É feita uma tentativa de responder a essa situação a partir de um tecido social muito rico, resultado de "uma longa história de luta, resistência e participação, existe uma cultura organizacional no povo", diz a religiosa, que cita as muitas organizações de mulheres, indígenas, de jovens, ambientalistas e vários tipos, presentes em uma das províncias mais pobres do Equador, que sofre os efeitos de uma poluição grave, da qual os isqueiros são um exemplo triste, produzindo efeitos nocivos para as cidades e o meio ambiente. Esta é uma realidade enfrentada há anos pela Igreja e pelas numerosas organizações populares, muitas delas com forte participação eclesial.

A base dessa luta, de acordo com a irmã Yolanda Bimos, está na Doutrina Social da Igreja, materializada em diferentes escolas de formação, socio-organizacionais, comunicadores comunitários, ecologia e cultura, economia popular e solidariedade, direitos humanos e direitos dos migrantes, saúde e educação. Todo esse trabalho foi promovido e coordenado pela Rede da Zona Oriental da Pastoral Social Caritas Equador, que abrange os seis Vicariados da Amazônia Equatoriana. A religiosa também destaca o papel da REPAM, que, segundo ela, "é uma iniciativa que brota da ação do Espírito Santo que guia a Igreja no processo de incorporar o Evangelho na Pan-Amazônia".

(Foto: Luis Miguel Modino)

Um elemento importante que marcou a vida da Igreja de Sucumbíos foi o Sínodo para a Amazônia. A missionária laurita insiste em que "os servidores devem entender a cultura de dentro e vivê-la", para tornar realidade uma Igreja com rosto amazônico, o que leva a "escutar a voz dos amazônicos, que desejam que a liturgia comece a partir de sua cultura, de seus costumes, de seus valores, de seus ritos e mitos”. Para isso, insiste a religiosa, devem ser superados os tempos em que se dizia que "não podemos ir contra a liturgia romana, é o que o Papa ordena e que a Igreja deseja, isso é o que nós estudamos no seminário e temos que colocá-lo em prática".

(Foto: Luis Miguel Modino)

No processo sinodal, destacam-se os trabalhos de consulta, que ajudaram a "compartilhar o significado do Sínodo, que era a análise de sua realidade, seus problemas e priorizá-lo para chegar a um consenso na Assembléia do Vicariato". Trabalho que ajudou a elaborar o Instrumento de Trabalho, devolvido às comunidades, como ferramenta de reflexão e aprofundamento.
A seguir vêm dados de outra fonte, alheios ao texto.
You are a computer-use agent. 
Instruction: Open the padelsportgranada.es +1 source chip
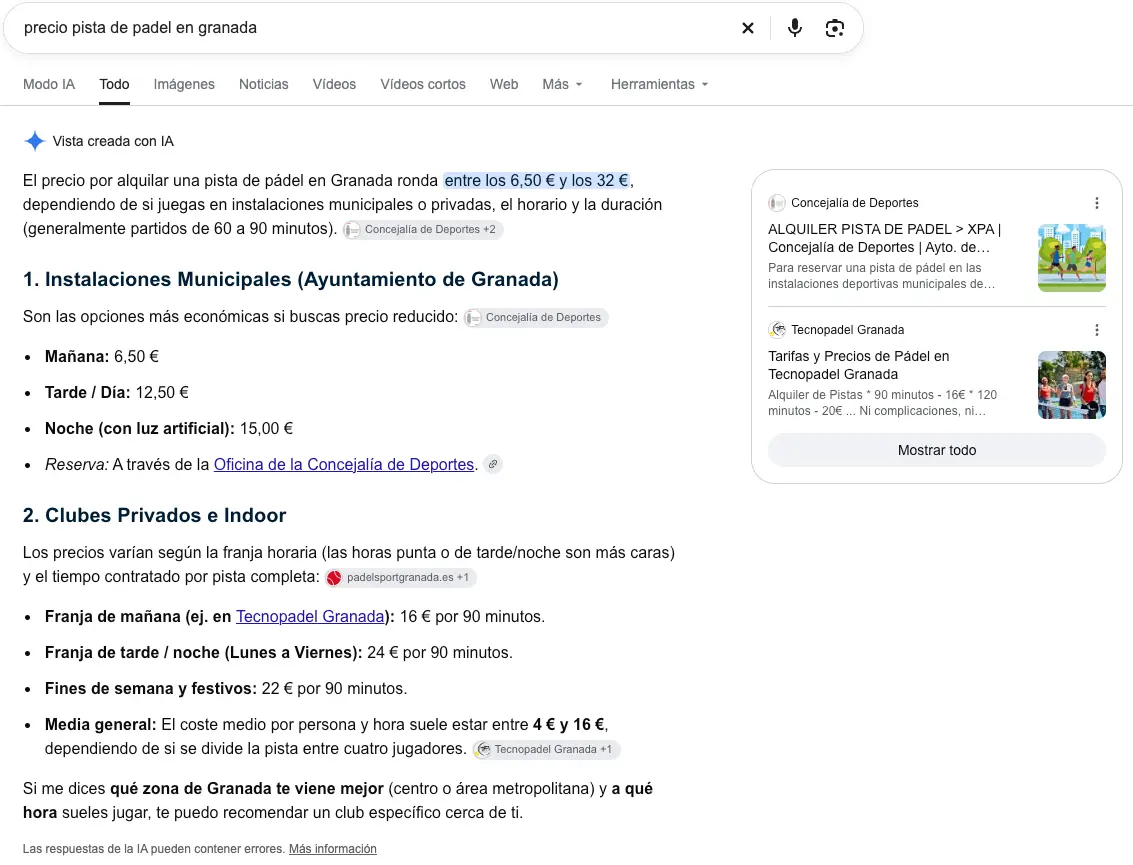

A religiosa destaca a presença na Assembleia do Sínodo dos Bispos do Vicariato, o brasileiro dom Celmo Lazzaris e o catequista César Licuy, um indígena Kichwa, da comunidade Pachakutik, que afirma que "foi uma alegria porque tivemos um representante dos povos originários".

Agora é a hora de fazer realidade os novos caminhos que o Documento Final do Sínodo indica, aqueles sonhos que o Papa Francisco aponta na Querida Amazônia. Tudo isso junto aos povos amazônicos, a razão de ser das missionárias lauritas, como a irmã Yolanda Bimos nos mostra muito bem com seu testemunho.